I'm trying to explore instancing a bit. To that end, I created a demo that has 50,000 randomly-positioned cubes. It's running full-screen, at the native resolution of my monitor. Vsync is forced off through the NVidia control panel. No anti-aliasing. I'm also not doing any frustum culling, but I am doing back-face culling. Here is a screenshot:
The shaders are very simple. All they do is calculate some basic flat shading:
#version 430
layout(location = 0) in vec4 pos;
layout(location = 1) in vec3 norm;
uniform mat4 mv;
uniform mat4 mvp;
out vec3 varNorm;
out vec3 varLightDir;
void main() {
gl_Position = mvp*pos;
varNorm = (mv*vec4(norm,0)).xyz;
varLightDir = (mv*vec4(1.5,2.0,1.0,0)).xyz;
}
#version 430
in vec3 varNorm;
in vec3 varLightDir;
out vec4 fragColor;
void main() {
vec3 normal = normalize(varNorm);
vec3 lightDir = normalize(varLightDir);
float lambert = dot(normal,lightDir);
fragColor = vec4(lambert,lambert,lambert,1);
}
I know I have a little bit of cruft in there (hard-coded light passed as a varying), but the shaders are not very complicated.
I eventually wrote three versions of the program:
- One that draws each cube individually with DrawArrays (no indexing)
- One that draws each cube individually with DrawElements (indexed, with 24 unique verts instead of 36, no vertex cache optimization)
- One that draws all cubes at once with DrawElementsInstanced (same indexing as before)
I noticed zero performance difference between these variations. In order to really test this, I decided to run each version of the program several times each, with a different number of cubes each time: 1000, 2000, 5000, 10000, 20000, 50000, 100000, 200000, 500000, 1000000. I am using QueryPerformanceCounter and QueryPerformanceFrequency to measure the frame times. I store the frame times in memory until the program is closed, at which point I print them out to a csv file. I then opened each csv file in Excel and averaged the frame times. At times, I omitted the first few frames of data from the average, as these were often obvious outliers.
Here are the results.
This is a log-log plot showing that the increase in frame time is linear with respect to the number of cubes drawn, and performance is essentially the same no matter which technique I used. One word of explanation about the "Pan" suffix: I actually ran two versions of each program. In one version, the camera was static. In another version, the camera was panning. The reason I did this is that keeping the camera static allowed me to avoid updating the matrix uniforms each frame. I didn't expect this to cause a big performance increase, except for in the DrawElementsInstanced version, where the static camera allows me to actually skip updating the big buffers that hold all of the matrices.

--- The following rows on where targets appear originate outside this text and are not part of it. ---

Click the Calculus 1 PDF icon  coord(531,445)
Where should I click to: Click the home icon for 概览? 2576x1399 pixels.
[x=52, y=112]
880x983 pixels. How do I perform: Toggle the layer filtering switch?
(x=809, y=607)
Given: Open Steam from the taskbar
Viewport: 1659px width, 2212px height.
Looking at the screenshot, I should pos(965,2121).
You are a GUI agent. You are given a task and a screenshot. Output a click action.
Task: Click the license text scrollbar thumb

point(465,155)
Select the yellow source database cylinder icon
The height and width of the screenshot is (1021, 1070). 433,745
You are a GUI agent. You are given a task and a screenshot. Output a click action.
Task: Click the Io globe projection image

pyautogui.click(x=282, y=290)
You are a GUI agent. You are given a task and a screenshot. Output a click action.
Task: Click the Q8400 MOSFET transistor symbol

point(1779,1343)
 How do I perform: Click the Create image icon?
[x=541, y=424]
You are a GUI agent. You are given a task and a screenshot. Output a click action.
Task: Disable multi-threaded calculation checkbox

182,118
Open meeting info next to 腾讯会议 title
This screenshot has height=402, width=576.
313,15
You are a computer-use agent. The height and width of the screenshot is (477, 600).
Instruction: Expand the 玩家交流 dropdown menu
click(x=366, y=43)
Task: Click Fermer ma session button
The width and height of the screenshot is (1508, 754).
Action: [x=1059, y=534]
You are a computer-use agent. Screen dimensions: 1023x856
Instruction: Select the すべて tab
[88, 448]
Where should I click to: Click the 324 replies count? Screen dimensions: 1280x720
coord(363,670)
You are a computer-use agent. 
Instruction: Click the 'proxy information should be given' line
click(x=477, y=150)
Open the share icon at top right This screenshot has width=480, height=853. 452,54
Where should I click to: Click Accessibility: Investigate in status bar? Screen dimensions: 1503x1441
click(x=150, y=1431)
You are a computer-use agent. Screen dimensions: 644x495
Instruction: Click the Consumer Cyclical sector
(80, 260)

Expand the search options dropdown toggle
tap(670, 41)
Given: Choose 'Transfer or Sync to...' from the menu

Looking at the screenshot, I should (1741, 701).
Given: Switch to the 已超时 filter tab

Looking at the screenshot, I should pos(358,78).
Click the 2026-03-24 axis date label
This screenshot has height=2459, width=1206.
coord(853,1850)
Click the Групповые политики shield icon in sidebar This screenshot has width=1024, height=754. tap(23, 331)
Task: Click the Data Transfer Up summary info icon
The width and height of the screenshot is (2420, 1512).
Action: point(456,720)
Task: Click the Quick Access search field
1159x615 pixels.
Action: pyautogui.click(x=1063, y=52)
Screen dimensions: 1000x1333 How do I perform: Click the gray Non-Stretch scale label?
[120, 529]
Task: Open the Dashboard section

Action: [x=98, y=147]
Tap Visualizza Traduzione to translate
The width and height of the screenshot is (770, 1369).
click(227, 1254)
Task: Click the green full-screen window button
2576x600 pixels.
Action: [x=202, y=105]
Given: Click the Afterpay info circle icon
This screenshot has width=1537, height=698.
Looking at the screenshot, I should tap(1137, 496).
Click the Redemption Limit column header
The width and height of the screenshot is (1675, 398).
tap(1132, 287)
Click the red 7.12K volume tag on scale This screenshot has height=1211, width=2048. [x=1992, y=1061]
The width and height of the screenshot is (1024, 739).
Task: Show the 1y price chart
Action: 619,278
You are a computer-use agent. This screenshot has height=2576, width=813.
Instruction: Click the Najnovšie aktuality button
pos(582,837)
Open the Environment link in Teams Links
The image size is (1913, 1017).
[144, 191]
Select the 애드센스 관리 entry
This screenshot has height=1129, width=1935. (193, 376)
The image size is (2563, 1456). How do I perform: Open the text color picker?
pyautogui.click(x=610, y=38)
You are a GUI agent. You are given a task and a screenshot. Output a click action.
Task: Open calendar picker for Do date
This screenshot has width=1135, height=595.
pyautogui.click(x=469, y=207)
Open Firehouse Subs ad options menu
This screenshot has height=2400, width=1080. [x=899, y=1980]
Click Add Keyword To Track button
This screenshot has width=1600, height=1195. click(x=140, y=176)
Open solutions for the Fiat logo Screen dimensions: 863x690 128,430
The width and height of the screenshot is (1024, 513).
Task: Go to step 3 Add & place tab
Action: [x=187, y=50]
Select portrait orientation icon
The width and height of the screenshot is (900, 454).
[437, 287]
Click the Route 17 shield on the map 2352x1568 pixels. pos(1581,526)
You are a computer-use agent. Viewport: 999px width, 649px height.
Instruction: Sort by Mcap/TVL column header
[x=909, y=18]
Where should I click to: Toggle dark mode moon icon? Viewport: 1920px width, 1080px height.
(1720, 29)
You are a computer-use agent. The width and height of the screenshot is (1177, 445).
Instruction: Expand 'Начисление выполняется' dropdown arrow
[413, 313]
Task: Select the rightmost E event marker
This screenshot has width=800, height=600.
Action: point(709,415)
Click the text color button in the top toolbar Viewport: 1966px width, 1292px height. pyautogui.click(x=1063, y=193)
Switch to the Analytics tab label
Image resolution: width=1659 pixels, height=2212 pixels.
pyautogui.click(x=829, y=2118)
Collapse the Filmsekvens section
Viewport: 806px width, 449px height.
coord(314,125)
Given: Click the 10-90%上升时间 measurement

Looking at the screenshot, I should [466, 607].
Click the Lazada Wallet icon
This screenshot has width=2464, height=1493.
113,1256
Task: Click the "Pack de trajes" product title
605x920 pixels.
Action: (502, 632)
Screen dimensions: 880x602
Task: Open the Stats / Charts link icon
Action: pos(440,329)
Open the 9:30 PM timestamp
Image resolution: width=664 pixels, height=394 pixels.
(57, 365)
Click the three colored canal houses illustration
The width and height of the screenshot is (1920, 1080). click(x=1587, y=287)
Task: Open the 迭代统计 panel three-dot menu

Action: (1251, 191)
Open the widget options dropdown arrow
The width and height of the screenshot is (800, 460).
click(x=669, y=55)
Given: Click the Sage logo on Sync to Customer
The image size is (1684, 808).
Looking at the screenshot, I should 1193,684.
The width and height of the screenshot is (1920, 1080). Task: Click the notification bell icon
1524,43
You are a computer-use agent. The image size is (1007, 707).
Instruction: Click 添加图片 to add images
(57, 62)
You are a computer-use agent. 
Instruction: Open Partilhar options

This is a linear plot of just the 100,000-1,000,000 cubes range. The log-log plot sometimes exaggerates or downplays differences, so I just wanted to show that the linear plot shows essentially the same thing. In fact, the DrawArraysPan method was fastest, even though I expected it to be the slowest.
This is just a plot of the triangles-per-second I'm getting with each method. As you can see, they are essentially all the same. I understand that triangles-per-second is not a great absolute measure of performance, but since I'm comparing apples-to-apples here, it seems to be a good relative measure.
Speaking of which, I feel like the triangles-per-second numbers are really low. I know that I just said that triangles-per-second are a bad absolute measure of performance, but hear me out. The computer I'm testing this on has an Intel Core i5-4570, 8GB RAM, and a GTX 770. I feel like these numbers are a couple orders of magnitude lower than what I would expect.
Anyway, I'm trying to find what the bottleneck is, but everything just seems to be linear with respect to the number of models being drawn, regardless of how many unique verts are in that model, and regardless of how many draw calls are involved.